Pour moi, la  CNV n’est qu’un outil, et en cela, il est neutre ; c’est-à-dire qu’il ne faut ni l’idéaliser, ni le jeter à la poubelle. Et vous avez raison, sans colère légitime, il n’y a pas de luttes sociales. La non-violence est souvent utilisée comme prétexte par le système dominant pour condamner la violence révolutionnaire.


Ceci étant dit, pour moi, cet outil n’est pas à laisser aux mains des puissants. J’ai l’intime conviction que le meilleur moyen de se défendre est de se réapproprier la CNV au profit de nos luttes.


Et dans ce contexte, la CNV doit se nourrir de notre colère légitime pour la rendre plus puissante et plus efficace. Face aux injustices, la colère s’éparpille, et finit malheureusement par être dirigée au mauvais endroit, quitte à faire des dégâts parmi nos propres rangs. 


Vous déplorez également les agissements de certains militants…


Oui. J’ai le triste sentiment que certains militants passent leurs temps à scruter les autres militants, à distribuer les bons et les mauvais points. Savoir si on est assez radical ou non, si on est assez présent sur le terrain ou non ! Allant parfois jusqu’aux procès d’intention, à user de la calomnie.


Il arrive même parfois que des militants se mêlent de la vie privée des autres de manière indécente. C’est beaucoup d’énergie gaspillée pour rien alors qu’il y a des choses très graves qui se passent dans notre pays.


Certains militants oublient parfois que les personnes qui s’engagent et qu’ils harcèlent sur les réseaux sociaux peuvent avoir d’autres problèmes à gérer dans leur vie personnelle.


Tous ces désagréments, on peut les éviter, car l’outil de la CNV est à notre portée. Sans en attendre de miracle, on peut en faire usage pour apprendre à vraiment écouter, prendre du recul, ne pas s’énerver à la moindre remarque désobligeante.  

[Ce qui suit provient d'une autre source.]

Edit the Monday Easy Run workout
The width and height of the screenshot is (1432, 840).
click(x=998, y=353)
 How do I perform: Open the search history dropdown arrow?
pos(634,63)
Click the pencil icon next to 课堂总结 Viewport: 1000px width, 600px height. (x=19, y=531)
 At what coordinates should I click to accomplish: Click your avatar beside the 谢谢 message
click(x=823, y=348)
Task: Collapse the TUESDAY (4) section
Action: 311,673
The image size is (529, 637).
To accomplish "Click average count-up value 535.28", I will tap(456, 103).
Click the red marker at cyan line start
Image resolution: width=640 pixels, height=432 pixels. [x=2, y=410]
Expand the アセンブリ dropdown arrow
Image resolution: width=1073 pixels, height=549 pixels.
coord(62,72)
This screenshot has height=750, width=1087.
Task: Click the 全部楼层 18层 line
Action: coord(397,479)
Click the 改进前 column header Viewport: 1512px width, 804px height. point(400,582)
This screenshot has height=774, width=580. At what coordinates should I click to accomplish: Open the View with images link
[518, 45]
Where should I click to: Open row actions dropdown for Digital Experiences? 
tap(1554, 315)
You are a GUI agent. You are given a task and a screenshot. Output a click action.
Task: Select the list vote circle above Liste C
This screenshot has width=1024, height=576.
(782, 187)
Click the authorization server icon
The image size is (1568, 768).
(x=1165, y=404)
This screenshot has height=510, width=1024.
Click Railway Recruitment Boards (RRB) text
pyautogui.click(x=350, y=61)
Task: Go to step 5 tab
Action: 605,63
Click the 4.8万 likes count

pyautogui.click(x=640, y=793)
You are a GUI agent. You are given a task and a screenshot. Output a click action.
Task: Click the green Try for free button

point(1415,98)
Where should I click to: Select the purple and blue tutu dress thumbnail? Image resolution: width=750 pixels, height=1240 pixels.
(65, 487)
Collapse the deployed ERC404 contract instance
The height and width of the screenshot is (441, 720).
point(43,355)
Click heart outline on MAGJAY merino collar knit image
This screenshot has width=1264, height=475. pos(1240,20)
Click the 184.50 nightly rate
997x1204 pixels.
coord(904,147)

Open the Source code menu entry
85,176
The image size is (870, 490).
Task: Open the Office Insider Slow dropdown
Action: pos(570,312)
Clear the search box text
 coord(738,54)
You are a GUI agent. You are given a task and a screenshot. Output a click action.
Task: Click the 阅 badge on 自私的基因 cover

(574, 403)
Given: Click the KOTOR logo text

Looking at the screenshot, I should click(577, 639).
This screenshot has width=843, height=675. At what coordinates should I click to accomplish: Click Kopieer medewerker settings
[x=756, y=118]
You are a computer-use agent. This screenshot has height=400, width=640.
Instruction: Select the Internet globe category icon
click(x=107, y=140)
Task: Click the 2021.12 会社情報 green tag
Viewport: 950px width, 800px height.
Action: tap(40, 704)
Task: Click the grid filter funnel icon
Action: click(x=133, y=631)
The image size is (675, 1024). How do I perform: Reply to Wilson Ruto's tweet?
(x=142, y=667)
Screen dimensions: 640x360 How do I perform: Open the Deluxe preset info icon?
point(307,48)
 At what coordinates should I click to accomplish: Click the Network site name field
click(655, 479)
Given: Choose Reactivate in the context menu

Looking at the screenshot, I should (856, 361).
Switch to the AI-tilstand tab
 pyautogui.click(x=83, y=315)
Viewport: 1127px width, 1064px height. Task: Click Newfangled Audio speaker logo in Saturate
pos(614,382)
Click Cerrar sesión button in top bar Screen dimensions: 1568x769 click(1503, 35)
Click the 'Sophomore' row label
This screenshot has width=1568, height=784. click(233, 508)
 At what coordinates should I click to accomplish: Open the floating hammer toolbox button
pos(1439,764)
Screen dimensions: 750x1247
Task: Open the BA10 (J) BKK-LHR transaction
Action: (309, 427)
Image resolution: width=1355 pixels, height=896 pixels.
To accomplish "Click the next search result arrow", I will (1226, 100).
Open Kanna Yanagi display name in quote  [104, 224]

Dans certains cas, on peut gagner en pouvoir grâce à la CNV. Je ne suis d’ailleurs pas la première à soulever cette question : les questions de santé mentale et « d’empowerment » sont intimement liées, et émergent souvent dans des ateliers militants; comme ceux proposées par des organisations féministes antiracistes comme Lallab ou Nta Rajel. 


Vous dressez un portrait assez sombre du militantisme. Y a-t-il des raisons d’espérer ? 


Oui, et heureusement ! Le militantisme n’est pas pur et ne le sera jamais. Sans tomber dans le fatalisme, il faut apprendre à l’accepter. Ce n’est que comme ça qu’on peut le rendre efficace.


Me renseigner sur la CNV m’a appris à relativiser, et surtout à ne pas diaboliser les autres militants : il n’y a pas de bons ou mauvais militants, il n’y a que des comportements toxiques, dont personne n’est exempt, mais dont tout le monde peut se débarrasser, moi la première !


Et d’ailleurs, si j’ai eu l’idée de travailler sur cette problématique, c’est parce que je suis moi-même entourée de militants tous plus inspirants les uns que les autres. Faire l’inventaire de tout ce qui ne va pas ne m’empêche pas d’apprécier ce qui existe déjà ; je pense même que c’est en aimant sincèrement le militantisme qu’on peut l’améliorer !


On ne peut pas espérer des autres qu’ils changent si nous-mêmes, on ne cherche pas à s’améliorer. Par contre, on peut s’attendre à de belles surprises si on commence à travailler sur soi.